* [Material provided]:
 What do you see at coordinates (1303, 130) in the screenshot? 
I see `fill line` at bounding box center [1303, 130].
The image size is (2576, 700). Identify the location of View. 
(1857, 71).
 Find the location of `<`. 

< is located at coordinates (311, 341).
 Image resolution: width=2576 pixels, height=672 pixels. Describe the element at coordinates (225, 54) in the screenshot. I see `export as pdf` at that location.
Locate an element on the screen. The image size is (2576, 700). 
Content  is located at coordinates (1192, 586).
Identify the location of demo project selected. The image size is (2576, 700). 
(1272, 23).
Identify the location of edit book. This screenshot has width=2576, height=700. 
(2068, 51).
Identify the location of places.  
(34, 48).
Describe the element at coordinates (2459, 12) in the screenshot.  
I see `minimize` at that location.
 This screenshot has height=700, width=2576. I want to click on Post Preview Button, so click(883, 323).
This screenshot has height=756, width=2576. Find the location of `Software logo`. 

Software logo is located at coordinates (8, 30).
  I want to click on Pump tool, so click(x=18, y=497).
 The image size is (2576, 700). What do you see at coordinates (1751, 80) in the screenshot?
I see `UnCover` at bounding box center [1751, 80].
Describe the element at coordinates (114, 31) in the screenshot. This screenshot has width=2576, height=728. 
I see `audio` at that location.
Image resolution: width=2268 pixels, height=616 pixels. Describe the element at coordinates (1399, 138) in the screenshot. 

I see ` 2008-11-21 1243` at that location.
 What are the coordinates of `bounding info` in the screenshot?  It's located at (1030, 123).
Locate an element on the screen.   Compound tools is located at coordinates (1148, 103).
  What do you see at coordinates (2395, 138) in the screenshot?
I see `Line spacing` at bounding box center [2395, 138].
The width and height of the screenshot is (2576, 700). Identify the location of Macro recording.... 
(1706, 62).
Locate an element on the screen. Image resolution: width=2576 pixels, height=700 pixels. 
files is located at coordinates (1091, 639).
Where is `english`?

* [Prompt]:
How many lines above contain the word "screenshot"? Reply with the number alone.

* [Task output]:
12